Both the line below containing "点按选取按钮确认应用程序类型" and the line containing "The width and height of the screenshot is (1456, 819).", along with every line between them, should be repeated exactly; no other line belongs in the answer.

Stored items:
[Start of Attachment]

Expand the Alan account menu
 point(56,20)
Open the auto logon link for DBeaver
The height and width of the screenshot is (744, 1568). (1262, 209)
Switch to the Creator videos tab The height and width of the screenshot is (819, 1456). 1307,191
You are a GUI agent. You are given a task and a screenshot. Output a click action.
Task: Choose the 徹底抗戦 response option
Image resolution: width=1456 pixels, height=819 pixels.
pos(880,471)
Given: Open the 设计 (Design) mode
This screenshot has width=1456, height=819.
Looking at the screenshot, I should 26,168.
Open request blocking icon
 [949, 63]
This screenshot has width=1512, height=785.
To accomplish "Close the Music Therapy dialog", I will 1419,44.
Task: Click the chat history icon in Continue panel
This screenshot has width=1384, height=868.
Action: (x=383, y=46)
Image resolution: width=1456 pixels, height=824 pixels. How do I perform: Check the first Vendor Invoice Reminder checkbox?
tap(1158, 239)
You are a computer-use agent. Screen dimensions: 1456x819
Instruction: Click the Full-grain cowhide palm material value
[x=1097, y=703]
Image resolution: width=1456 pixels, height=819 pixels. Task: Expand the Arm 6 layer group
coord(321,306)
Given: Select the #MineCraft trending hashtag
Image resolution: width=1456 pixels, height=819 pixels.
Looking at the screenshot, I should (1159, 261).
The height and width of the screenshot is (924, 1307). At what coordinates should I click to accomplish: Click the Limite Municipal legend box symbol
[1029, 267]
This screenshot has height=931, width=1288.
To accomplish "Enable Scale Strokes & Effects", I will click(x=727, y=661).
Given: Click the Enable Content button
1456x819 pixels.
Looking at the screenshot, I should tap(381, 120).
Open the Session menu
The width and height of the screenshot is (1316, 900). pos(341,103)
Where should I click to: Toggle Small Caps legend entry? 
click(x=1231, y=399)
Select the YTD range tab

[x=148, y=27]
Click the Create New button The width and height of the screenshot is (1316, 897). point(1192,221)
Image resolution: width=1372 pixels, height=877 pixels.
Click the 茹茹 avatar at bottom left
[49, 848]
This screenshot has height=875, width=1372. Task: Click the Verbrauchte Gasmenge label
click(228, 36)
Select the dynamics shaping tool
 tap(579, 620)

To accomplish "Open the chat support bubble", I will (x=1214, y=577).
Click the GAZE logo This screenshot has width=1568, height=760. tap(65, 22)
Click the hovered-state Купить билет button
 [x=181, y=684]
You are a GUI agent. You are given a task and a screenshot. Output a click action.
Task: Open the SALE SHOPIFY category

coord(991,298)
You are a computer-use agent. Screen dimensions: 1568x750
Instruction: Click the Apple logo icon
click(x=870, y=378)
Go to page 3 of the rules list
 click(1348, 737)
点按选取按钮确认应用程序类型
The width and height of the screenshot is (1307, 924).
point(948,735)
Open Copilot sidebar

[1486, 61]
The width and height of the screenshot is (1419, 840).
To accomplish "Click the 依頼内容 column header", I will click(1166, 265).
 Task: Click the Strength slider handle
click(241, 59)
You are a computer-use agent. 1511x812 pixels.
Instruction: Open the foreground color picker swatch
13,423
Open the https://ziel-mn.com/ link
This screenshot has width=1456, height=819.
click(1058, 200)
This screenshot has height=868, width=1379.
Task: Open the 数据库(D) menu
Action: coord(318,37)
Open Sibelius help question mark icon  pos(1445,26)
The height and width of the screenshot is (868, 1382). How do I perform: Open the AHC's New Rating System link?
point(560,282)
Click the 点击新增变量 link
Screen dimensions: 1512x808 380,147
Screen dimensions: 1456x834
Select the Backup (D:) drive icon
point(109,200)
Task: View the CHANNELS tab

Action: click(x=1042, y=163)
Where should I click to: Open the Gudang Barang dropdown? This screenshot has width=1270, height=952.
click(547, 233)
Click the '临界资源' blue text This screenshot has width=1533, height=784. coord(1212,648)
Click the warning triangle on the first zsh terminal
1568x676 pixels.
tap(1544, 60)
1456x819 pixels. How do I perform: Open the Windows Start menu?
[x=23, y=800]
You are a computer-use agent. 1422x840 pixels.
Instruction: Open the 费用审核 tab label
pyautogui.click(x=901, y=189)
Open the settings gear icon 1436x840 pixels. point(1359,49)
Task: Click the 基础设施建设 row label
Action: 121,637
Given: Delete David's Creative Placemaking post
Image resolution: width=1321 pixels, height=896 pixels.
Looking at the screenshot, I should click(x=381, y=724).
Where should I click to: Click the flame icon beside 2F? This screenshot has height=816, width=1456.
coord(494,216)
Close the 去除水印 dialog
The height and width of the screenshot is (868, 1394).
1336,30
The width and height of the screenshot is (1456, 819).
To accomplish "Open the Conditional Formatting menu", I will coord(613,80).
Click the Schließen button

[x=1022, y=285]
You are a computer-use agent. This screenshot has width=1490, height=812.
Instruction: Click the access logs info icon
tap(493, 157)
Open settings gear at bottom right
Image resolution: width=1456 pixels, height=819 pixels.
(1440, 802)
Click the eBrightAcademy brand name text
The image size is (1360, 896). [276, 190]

[End of Attachment]

## Exercise output
点按选取按钮确认应用程序类型
The width and height of the screenshot is (1307, 924).
point(948,735)
Open Copilot sidebar

[1486, 61]
The width and height of the screenshot is (1419, 840).
To accomplish "Click the 依頼内容 column header", I will click(1166, 265).
 Task: Click the Strength slider handle
click(241, 59)
You are a computer-use agent. 1511x812 pixels.
Instruction: Open the foreground color picker swatch
13,423
Open the https://ziel-mn.com/ link
This screenshot has width=1456, height=819.
click(1058, 200)
This screenshot has height=868, width=1379.
Task: Open the 数据库(D) menu
Action: coord(318,37)
Open Sibelius help question mark icon  pos(1445,26)
The height and width of the screenshot is (868, 1382). How do I perform: Open the AHC's New Rating System link?
point(560,282)
Click the 点击新增变量 link
Screen dimensions: 1512x808 380,147
Screen dimensions: 1456x834
Select the Backup (D:) drive icon
point(109,200)
Task: View the CHANNELS tab

Action: click(x=1042, y=163)
Where should I click to: Open the Gudang Barang dropdown? This screenshot has width=1270, height=952.
click(547, 233)
Click the '临界资源' blue text This screenshot has width=1533, height=784. coord(1212,648)
Click the warning triangle on the first zsh terminal
1568x676 pixels.
tap(1544, 60)
1456x819 pixels. How do I perform: Open the Windows Start menu?
[x=23, y=800]
You are a computer-use agent. 1422x840 pixels.
Instruction: Open the 费用审核 tab label
pyautogui.click(x=901, y=189)
Open the settings gear icon 1436x840 pixels. point(1359,49)
Task: Click the 基础设施建设 row label
Action: 121,637
Given: Delete David's Creative Placemaking post
Image resolution: width=1321 pixels, height=896 pixels.
Looking at the screenshot, I should click(x=381, y=724).
Where should I click to: Click the flame icon beside 2F? This screenshot has height=816, width=1456.
coord(494,216)
Close the 去除水印 dialog
The height and width of the screenshot is (868, 1394).
1336,30
The width and height of the screenshot is (1456, 819).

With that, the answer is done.